Solve the equation.
2log3 y = log3 4+ log3 (y+8)
Here's what ive got
take out the logs and say y^2= 4+ y +8
which simplifies to (y^2)-y=12
how do i simplfy the y?
note that you cannot simplify the right side equation log3 (4) + log3 (y+8) , by 4 + y + 8 ... they should be multiplied. recall some laws of exponents; if we are add terms of the same base, for example
log 3 + log 5
this simplifies to
log(3*5) or log 15
going back to the problem, the equation simplifies to
2log3 y = log3 4 + log3 (y+8)
log3 (y^2) = log3 (4*(y+8))
log3 (y^2) = log3 (4y + 32)
cancelling out the log3,
y^2 = 4y + 32
y^2 - 4y - 32 = 0
this is a quadratic equation. since it's factorable, let's just factor this one:
(y - 8)(y + 4) = 0
y = 8 and y = -4
note that y = -4 is extraneous, since if we substitute this back to the original, and take its log:
left side: 2log3 (-4) = undefined
thus,
y = 8
hope this helps~ :)
Jai, your a life saver! you explained everything perfectly! thank you sooo much!
that helped a ton, thanks! : )
To simplify the equation further, you can rearrange it and then solve for y using the quadratic formula or factoring.
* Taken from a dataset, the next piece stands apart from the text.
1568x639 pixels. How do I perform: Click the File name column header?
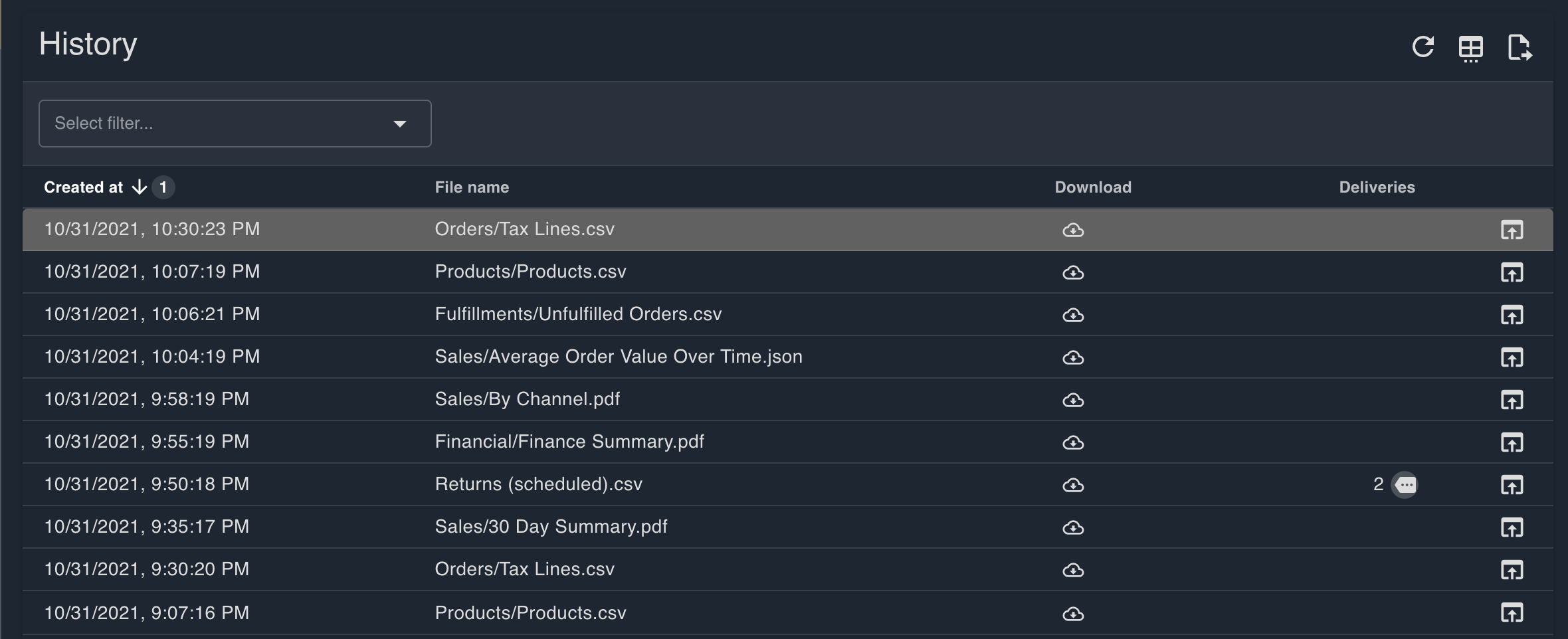pos(472,187)
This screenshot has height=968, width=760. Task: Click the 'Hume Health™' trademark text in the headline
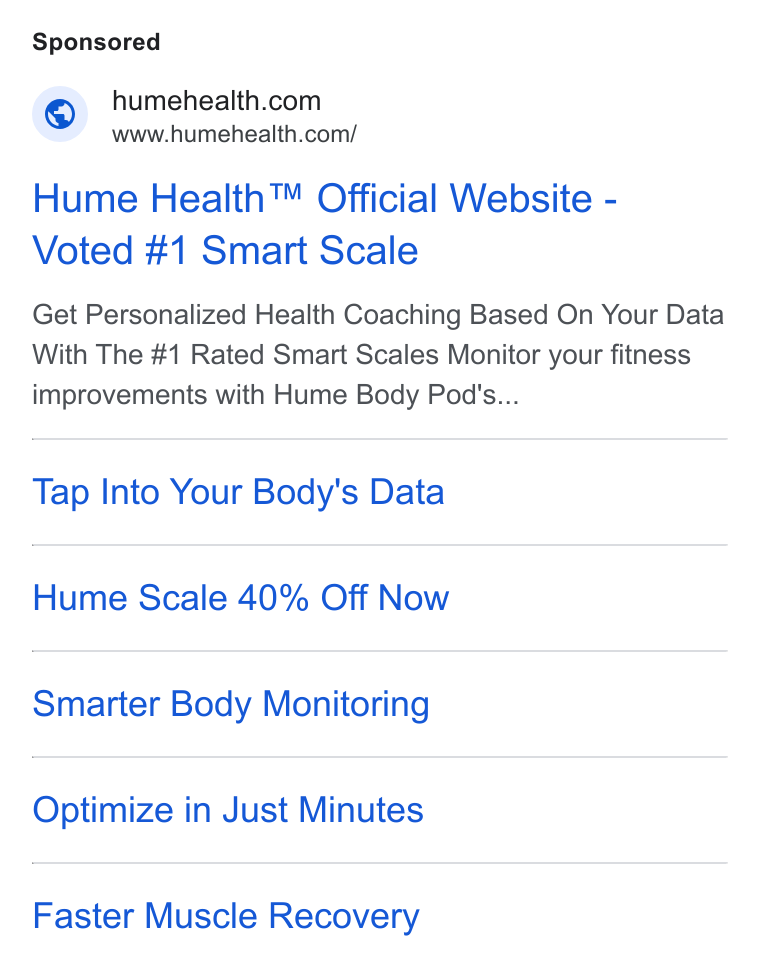[167, 198]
Let's solve it using factoring:
Start with the equation:
y^2 - y = 12
Rearrange it to set it equal to zero:
y^2 - y - 12 = 0
Now, we need to factor the equation:
(y - 4)(y + 3) = 0
Set each factor equal to zero and solve for y:
y - 4 = 0 or y + 3 = 0
For y - 4 = 0, you add 4 to both sides:
y = 4
For y + 3 = 0, you subtract 3 from both sides:
y = -3
So the possible solutions to the equation are y = 4 or y = -3.
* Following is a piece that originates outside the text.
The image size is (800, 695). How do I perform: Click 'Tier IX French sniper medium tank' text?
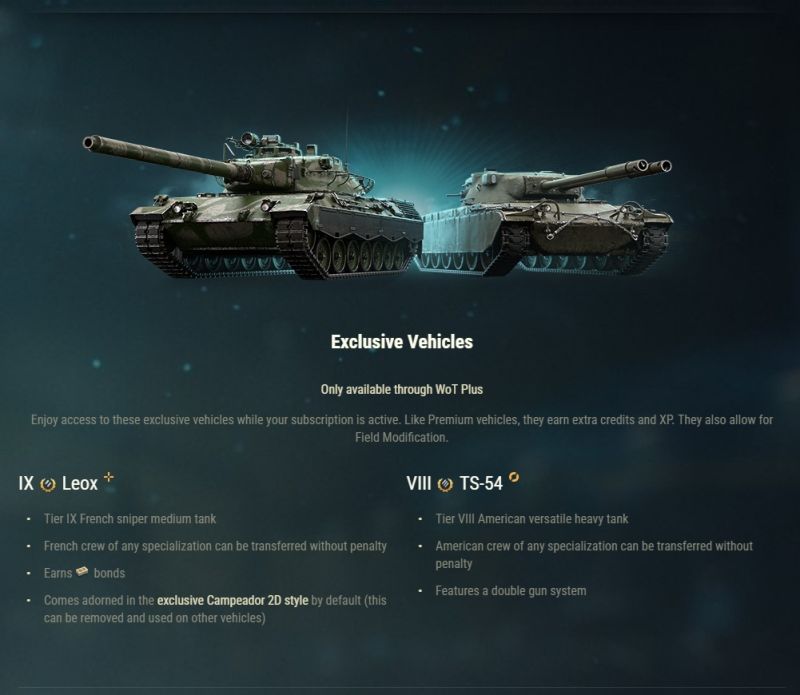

To simplify the equation (y^2) - y = 12, you need to rearrange the equation and bring all the terms to one side to have it in the form of a quadratic equation.
Start by subtracting 12 from both sides of the equation:
(y^2) - y - 12 = 0
Now, you have a quadratic equation of the form ax^2 + bx + c = 0, where a = 1, b = -1, and c = -12.
To solve this quadratic equation, you can use factoring, completing the square, or the quadratic formula. Since it may not be immediately apparent how to factor this equation, let's use the quadratic formula:
The quadratic formula states that for an equation of the form ax^2 + bx + c = 0, the solutions are given by:
x = (-b ± √(b^2 - 4ac)) / (2a)
In our case, the equation is (y^2) - y - 12 = 0, so applying the quadratic formula, we get:
y = (-(-1) ± √((-1)^2 - 4(1)(-12))) / (2(1))
Simplifying further:
y = (1 ± √(1 + 48)) / 2
y = (1 ± √49) / 2
y = (1 ± 7) / 2
Hence, the solutions to the equation are:
y = (1 + 7) / 2 = 8 / 2 = 4
y = (1 - 7) / 2 = -6 / 2 = -3
Therefore, the solutions to the given equation are y = 4 and y = -3.